• **Compiti da svolgere**:
a - Elenca tutte le aziende nominate nel testo sull'impianto di latte in polvere a Vandoies.
b - Riassumi in forma di elenco puntato il paragrafo del testo sull'impianto di latte in polvere a Vandoies che inizia con "VANDOIES. A marzo partirà", conservandone i fatti principali.
c - Scrivi il seguito del testo sull'impianto di latte in polvere a Vandoies, a partire dal punto in cui si interrompe.

• **Sezione di testo**:
********

VANDOIES. A marzo partirà la cooperazione fra Loacker spa e Brimi Centro latte Bressanone che vedrà nascere a Vandoies di Sotto un impianto per la produzione di latte in polvere tramite essiccamento, il primo in Alto Adige. La sede sorgerà sull’areale della Rieper Spa, azienda leader in regione nella produzione di mangimi per bovini da latte. Ieri a Palazzo Widmann il presidente della Provincia Arno Kompatscher ha incontrato gli imprenditori coinvolti. I presupposti urbanistici e ambientali dell’iniziativa, con l’assegnazione di un’area produttiva, sono stati creati in estate dalla Provincia e dal Comune di Vandoies in collaborazione con le tre aziende. In concreto, è stato possibile modificare il Puc in tempi rapidi attraverso un ampliamento della zona produttiva a sud della sede Rieper. Il consiglio comunale di Vandoies ha approvato la relativa delibera e Kompatscher ha annunciato per gennaio la decisione in merito della giunta provinciale.

Kompatscher ha sostenuto gli sforzi delle tre imprese assieme agli assessori Schuler, Mussner e Theiner: "Siamo davanti ad aziende altoatesine leader che investono massicciamente in Alto Adige. Lo sviluppo porta slancio e motivazione a proseguire sulla strada intrapresa".

********

[Elementi del dataset]
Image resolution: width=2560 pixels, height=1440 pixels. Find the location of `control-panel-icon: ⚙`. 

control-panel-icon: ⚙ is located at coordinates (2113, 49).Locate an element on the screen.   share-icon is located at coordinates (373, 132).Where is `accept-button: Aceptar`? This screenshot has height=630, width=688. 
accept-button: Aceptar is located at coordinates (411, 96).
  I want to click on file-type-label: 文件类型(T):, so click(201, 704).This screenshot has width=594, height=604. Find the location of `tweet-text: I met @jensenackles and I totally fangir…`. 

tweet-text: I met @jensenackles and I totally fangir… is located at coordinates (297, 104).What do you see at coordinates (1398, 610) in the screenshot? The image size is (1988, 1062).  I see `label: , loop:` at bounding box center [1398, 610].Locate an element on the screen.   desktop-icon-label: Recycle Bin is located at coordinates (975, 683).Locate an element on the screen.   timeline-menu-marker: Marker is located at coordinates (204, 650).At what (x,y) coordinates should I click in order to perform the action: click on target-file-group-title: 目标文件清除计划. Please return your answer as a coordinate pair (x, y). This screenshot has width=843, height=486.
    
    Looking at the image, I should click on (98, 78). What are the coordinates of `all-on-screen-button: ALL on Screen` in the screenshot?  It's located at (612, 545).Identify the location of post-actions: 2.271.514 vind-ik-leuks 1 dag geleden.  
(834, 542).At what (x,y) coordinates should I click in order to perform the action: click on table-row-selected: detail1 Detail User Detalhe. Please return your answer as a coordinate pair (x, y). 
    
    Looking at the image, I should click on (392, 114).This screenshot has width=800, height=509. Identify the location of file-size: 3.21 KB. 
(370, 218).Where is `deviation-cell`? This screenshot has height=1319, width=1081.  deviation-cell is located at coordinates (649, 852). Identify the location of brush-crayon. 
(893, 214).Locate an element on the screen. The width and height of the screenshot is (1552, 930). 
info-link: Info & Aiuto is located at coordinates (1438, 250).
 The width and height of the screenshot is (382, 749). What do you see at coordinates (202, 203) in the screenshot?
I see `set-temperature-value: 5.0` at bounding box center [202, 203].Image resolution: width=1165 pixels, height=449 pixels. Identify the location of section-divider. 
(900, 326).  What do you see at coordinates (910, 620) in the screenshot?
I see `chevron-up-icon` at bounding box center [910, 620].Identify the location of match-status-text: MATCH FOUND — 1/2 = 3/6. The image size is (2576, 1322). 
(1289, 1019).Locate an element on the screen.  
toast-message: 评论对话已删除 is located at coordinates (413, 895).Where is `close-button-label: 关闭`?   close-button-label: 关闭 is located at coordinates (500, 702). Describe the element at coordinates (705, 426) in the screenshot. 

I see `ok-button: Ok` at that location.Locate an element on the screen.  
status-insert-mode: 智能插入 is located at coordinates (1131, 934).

********

• **Risultati per compito**:
a -
- Loacker spa
- Brimi Centro latte Bressanone
- Rieper Spa

b -
- A marzo parte la cooperazione fra Loacker spa e Brimi Centro latte Bressanone per un impianto di latte in polvere tramite essiccamento a Vandoies di Sotto, il primo in Alto Adige.
- L'impianto sorgerà sull'areale della Rieper Spa, azienda leader in regione nei mangimi per bovini da latte.
- Il presidente della Provincia Arno Kompatscher ha incontrato gli imprenditori a Palazzo Widmann.
- In estate Provincia, Comune di Vandoies e le tre aziende hanno creato i presupposti urbanistici e ambientali, con l'assegnazione di un'area produttiva.
- Il Puc è stato modificato rapidamente ampliando la zona produttiva a sud della sede Rieper.
- Il consiglio comunale ha approvato la delibera; la decisione della giunta provinciale è attesa per gennaio.

c -
Secondo il sindaco di Vandoies Walter Huber, "l’investimento previsto e la scelta delle imprese rafforzano il Comune, che da sempre punta in particolare su attività produttive”. Andreas Loacker ha osservato che "la posizione favorevole del nuovo sito produttivo tra la sede Loacker di Auna di Sotto, quella di Heinfels nel Tirolo orientale e la Brimi a Bressanone contribuisce alla politica di sostenibilità delle due aziende”.

L’attuale zona produttiva, ha ricordato Alexander Rieper, "in origine era pensata solo per espansioni strutturali della Rieper Spa. Grazie all’ampliamento dell’areale vengono rafforzati il sito economico di Vandoies e quello altoatesino nel suo complesso”. L’avvio dei lavori di realizzazione dell’impianto è previsto per marzo, l’entrata in esercizio a inizio 2020. Saranno occupati 20 lavoratori. L’investimento è di oltre 30 milioni di euro.